Jamra primary scholl for children affected by HIV/AIDS, drugs or poverty, Senegal (c) Nell Freeman/Alliance Participants in the Photovioce project, Ecuador © Marcela Nievas for the Alliance

An evolving Alliance


Aids Alliance

The New Year sees the International HIV/AIDS Alliance evolving in pursuit of its mission to support communities responding to AIDS. A process is underway to strengthen the Alliance as a partnership of strong national linking organisations working effectively together.

Here we look at some important steps in this journey.

New Alliance Charter
All Alliance country offices, linking organisations and the secretariat are due to have signed a new Charter and Linking Agreement by the end of January.

The Charter sets out a vision of what the Alliance is and seeks to do.
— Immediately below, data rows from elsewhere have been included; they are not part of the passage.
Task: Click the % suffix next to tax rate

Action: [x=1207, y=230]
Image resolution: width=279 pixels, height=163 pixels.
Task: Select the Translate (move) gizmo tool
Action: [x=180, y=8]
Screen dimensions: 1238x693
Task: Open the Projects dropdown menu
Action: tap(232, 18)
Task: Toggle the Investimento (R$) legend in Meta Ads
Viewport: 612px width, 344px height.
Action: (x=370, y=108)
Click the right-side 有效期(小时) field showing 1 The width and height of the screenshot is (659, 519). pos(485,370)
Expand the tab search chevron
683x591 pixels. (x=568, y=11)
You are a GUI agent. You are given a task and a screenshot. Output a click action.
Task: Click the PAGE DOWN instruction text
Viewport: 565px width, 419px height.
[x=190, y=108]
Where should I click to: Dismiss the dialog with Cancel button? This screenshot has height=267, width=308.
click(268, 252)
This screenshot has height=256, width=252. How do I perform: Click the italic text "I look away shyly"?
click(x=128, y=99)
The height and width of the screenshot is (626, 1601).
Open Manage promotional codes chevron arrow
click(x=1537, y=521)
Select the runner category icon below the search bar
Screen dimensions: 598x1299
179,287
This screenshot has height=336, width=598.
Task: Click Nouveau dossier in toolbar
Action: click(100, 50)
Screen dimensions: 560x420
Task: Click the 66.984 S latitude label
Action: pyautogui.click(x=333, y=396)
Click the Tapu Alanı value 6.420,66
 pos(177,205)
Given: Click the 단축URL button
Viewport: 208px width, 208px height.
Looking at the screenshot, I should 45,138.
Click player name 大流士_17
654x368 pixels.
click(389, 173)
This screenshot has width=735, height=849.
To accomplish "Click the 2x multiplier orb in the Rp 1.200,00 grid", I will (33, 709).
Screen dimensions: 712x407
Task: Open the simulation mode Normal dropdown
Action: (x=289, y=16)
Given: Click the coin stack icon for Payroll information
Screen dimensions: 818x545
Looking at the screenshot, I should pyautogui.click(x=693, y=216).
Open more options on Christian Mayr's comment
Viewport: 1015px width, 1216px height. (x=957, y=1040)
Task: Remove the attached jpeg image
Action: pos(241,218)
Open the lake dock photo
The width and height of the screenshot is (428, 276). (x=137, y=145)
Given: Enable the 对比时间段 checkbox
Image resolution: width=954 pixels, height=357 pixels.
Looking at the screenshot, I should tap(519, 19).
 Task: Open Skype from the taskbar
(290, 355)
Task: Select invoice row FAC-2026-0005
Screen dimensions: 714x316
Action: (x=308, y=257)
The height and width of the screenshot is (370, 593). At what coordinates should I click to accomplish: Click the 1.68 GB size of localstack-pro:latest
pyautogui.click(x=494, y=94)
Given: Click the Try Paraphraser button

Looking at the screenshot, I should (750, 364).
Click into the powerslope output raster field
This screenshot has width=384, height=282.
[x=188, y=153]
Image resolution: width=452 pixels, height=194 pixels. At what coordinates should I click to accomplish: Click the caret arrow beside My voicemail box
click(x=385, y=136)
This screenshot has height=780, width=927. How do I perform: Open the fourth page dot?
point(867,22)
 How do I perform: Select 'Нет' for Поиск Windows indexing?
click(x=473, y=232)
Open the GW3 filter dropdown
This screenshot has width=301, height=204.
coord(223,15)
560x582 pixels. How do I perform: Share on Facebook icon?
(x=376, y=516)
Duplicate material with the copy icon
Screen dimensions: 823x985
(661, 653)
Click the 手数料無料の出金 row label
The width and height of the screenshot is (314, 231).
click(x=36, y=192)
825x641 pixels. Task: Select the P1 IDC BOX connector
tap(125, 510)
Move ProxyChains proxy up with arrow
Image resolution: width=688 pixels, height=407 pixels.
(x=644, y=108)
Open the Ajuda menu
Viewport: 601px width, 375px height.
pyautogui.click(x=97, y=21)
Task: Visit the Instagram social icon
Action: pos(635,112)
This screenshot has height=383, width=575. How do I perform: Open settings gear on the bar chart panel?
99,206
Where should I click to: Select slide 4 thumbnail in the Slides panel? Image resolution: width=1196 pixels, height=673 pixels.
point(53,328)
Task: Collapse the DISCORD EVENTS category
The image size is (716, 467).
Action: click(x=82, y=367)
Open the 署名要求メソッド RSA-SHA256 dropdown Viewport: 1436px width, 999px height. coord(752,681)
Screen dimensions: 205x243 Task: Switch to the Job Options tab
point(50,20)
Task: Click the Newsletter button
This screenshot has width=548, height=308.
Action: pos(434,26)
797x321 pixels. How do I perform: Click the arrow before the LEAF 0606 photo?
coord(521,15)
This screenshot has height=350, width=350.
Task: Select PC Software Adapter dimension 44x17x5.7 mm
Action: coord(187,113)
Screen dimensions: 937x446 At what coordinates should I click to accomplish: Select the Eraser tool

It describes the Alliance’s values and commitments, and how these will be honoured.

The Charter symbolises the Alliance as a community of equals with a common ambition.

“This is a further step in the evolution of the Alliance,” said Alvaro Bermejo, Executive Director of the Alliance. “We will be showing our individual and collective resolve to advance and defend the rights of civil society in the response to a global health emergency.”

Alliance Ukraine becomes a linking organisation
The Alliance, wherever possible, seeks to transform country offices (governed by the international secretariat) into self-governing linking organisations in the global Alliance partnership.

In December, Alliance Ukraine became the latest country office to make this transition.

Established in 2003, Alliance Ukraine supports more than 150 local organisations working in HIV prevention and care. It implements two of the largest HIV initiatives in Ukraine, financed by the US Government and the Global Fund to Fight AIDS, Tuberculosis and Malaria.

Activities include improving prevention services for populations at high risk of becoming infected with HIV, such as injecting drug users, sex workers, prisoners and men who have sex with men. More than one in five injecting drug users is infected with HIV in Ukraine, according to UNAIDS, and as many as 30% of urban sex workers are living with the virus.

The transition sees the establishment of independent and nationally controlled governing bodies of Alliance Ukraine. Members include respected Ukrainian experts working for international and national organisations, and leaders in public health and good corporate governance.

KHANA is accredited
The Alliance’s new accreditation system aims both to guide the admission of new linking organisations and to guarantee quality across existing organisations and programmes.

The latest linking organisation to complete the process is KHANA of Cambodia, which was accredited on 19 December. Three organisations have so far been accredited: Alliance China, the Alliance international secretariat and KHANA.

Since its inception in 1999, KHANA has grown to become the largest national non-governmental organisation responding to AIDS in Cambodia. In 2007 it was working with 68 partners in 17 of the country’s 24 provinces and 3 municipalities.

The organisation is best known in Cambodia for its home-based care programme, implemented in collaboration with the government. This programme, which influenced the development and implementation of the government’s continuum of care model, makes a significant contribution to national Universal Access targets by supporting over 10,000 people living with HIV – 15% of all people living with HIV in Cambodia.

The Alliance’s support has also helped KHANA develop pioneering work with injecting drug users and men who have sex with men.